Coorabulka Station, most commonly known as Coorabulka, is a pastoral lease that operates as a cattle station in Queensland, Australia.

==Description==
Coorabulka is located about 99 km south east of Boulia and 259 km north of Birdsville in Central West Queensland. It is located in the Channel Country between the Diamantina and Georgina Rivers.

The property occupies an area of 6370 km2 and is capable of carrying approximately 8,000 head of cattle. It is used as a grower property for weaners as part of the North Australian Pastoral Company. It is mostly composed of open downs vegetated with Mitchell and Flinders grasses with about a quarter of the property made up of floodplains. The station is bordered by another NAPCo. property, Marion Downs, to the west and Monkira to the south.

==History==
The station was established on Rakkaia tribal lands prior to 1882 and was owned by a Mr Ferguson in 1883 who was fattening cattle on the land at the time. The following year the property was owned by Ferguson, Woods and Co. and sent a mob of 1,700 head of cattle south to market after a good season. By 1890 the owners were Wellington, Woods and Ferguson.

The property was placed on the market in 1900. At this time it had an area of 482 sqmi and was carrying 2,552 head of cattle and 144 horses. The property was later withdrawn from sale. The first signs of rabbits having reached the station were found in early 1900. Messrs Collins, White and Co. bought the station later in 1900. The new owners sank the first bore at the property in 1901 which was sunk to a depth of 680 ft and recorded a flow of over a million gallons.

In 1904 the station was "nearly washed away" by heavy flooding that occurred following unusually heavy rains. The station recorded 9 in of rain over the course of a week. The Diamantina River and Farrar Creek were both in "big flood". Later the same year the station manager, Mr. Nicholls, had contractors sink the station's sixth bore and struck a "sensational flow" of artesian water, that rose 6 ft over the casing and was producing an estimated three million gallons daily.

Sold for £24,000 in 1933, the property had been initially put up for auction with Chatsworth and Noranside stations but no bids were received. John Collins and sons then placed a separate bid for Coorabulka alone; the 2,500 head of cattle and 100 horses were included as part of the sale. The Collins family also partly owned Glenormiston Station.

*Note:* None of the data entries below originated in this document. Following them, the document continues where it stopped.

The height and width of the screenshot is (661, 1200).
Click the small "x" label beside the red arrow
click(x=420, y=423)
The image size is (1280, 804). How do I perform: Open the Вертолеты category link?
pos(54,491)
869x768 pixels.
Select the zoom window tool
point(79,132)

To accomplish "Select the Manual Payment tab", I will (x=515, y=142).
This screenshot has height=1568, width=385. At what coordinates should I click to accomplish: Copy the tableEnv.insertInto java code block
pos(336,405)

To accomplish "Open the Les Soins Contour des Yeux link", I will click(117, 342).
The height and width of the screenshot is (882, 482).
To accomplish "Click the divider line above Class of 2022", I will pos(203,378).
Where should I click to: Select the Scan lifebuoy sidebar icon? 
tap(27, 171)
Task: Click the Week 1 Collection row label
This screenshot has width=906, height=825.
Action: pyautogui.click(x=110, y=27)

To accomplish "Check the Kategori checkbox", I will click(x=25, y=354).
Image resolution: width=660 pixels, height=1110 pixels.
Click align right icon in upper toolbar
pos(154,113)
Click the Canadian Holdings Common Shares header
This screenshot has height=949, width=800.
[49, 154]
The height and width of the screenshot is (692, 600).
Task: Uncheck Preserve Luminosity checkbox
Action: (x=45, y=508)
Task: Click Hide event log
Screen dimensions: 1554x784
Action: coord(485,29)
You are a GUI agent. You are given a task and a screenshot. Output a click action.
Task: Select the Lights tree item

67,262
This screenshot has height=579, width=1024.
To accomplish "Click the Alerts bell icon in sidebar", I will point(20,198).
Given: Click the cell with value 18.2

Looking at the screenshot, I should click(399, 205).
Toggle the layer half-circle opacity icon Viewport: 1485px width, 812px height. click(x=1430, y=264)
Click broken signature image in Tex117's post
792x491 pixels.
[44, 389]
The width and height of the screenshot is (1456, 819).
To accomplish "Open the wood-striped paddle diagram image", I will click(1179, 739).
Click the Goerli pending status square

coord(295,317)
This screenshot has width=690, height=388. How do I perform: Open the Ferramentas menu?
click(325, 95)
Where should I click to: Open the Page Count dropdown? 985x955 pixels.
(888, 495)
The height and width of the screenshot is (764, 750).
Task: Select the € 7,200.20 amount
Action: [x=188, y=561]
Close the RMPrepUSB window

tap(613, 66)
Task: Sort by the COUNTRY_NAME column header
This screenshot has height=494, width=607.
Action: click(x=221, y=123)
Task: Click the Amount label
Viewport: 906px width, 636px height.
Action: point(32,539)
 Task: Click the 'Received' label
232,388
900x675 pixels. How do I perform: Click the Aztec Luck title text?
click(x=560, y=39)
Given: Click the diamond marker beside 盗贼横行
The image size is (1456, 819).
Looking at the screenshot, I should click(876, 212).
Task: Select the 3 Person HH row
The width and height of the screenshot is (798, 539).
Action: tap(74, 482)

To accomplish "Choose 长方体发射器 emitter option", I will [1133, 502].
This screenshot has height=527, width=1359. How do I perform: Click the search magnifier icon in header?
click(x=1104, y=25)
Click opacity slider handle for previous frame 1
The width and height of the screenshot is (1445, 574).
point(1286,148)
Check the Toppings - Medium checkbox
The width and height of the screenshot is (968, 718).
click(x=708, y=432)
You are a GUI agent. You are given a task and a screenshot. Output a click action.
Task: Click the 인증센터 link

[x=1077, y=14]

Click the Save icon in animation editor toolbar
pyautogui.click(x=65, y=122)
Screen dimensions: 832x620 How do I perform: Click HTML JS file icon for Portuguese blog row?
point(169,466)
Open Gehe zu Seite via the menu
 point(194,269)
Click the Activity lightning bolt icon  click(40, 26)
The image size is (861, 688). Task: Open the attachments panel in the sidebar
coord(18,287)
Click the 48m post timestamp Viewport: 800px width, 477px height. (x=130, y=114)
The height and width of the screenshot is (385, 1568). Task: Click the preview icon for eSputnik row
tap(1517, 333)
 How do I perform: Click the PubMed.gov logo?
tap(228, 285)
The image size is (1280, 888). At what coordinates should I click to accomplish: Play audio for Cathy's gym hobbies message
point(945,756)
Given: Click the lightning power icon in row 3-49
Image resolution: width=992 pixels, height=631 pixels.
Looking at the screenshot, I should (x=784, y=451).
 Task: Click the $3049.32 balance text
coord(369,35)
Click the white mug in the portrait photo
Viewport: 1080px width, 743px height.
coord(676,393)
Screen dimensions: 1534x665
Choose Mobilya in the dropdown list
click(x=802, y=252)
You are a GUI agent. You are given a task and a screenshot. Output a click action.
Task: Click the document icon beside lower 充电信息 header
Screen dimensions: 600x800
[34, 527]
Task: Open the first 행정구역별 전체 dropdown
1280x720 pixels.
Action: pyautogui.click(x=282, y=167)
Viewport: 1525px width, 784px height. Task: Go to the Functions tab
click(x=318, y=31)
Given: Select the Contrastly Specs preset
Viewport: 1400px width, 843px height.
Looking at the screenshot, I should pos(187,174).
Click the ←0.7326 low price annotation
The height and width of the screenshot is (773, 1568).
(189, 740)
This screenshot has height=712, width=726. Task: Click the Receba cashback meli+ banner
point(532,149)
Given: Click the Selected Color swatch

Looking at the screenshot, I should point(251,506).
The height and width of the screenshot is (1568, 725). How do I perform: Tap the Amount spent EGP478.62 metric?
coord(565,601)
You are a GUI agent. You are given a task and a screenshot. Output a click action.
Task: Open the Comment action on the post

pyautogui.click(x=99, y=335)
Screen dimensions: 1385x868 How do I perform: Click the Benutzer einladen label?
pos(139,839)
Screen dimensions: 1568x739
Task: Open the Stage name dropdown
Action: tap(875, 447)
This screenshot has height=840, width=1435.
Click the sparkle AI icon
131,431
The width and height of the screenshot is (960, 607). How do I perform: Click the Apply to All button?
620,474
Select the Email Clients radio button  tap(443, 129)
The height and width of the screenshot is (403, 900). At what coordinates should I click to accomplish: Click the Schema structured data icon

The station was sold in 1939 by John Collins and sons to the Monkir Pastoral Company. At the time the property was 3013 sqmi in size and was made up of three leases (Coorabulka, Breadalbane and Mount Tarley) stocked with 6,700 head of shorthorn cattle and 166 horses. Both Monkira and Coorabulka were acquired by the North Australian Pastoral Company the same year as part of their plan to breed cattle at Alexandria Station in the Northern Territory and then fatten and sell from the Channel Country.

A rat plague caused considerable damage at Coorabulka and the surrounding areas in 1940. The station manager estimated that 4000 sqmi of grazing lands was ruined by the plague with grass roots being destroyed and young trees being debarked. Reports came from travellers seeing mobs of thousands of rats along the roads.

The Green family, who were living at Coorabulka, had to be rescued from the property in 1949 when it was severely flooded. The family were menaced by floodwaters in the homestead for 36 hours before being reached by two rescue parties, one on horseback and the second on an improvised raft built from a water trough and petrol drums. The rescue was prompted when the Greens made a fading telephone call saying "they were up to their armpits in water and trying to reach the roof".

In an effort to conserve water being wasted from the Great Artesian Basin ten bores were capped at Coorabulka in 2007. The station manager of the time, Alistair Malone, commented that AUD1.5 million had been spent capping bores and installing new pipework and storage tanks.

John Powell was appointed station manager in 2009 and runs the station along with wife Tracey and eight other employees. The Powells came from neighbouring Marion Downs where they had managed the Herbert Downs outstation.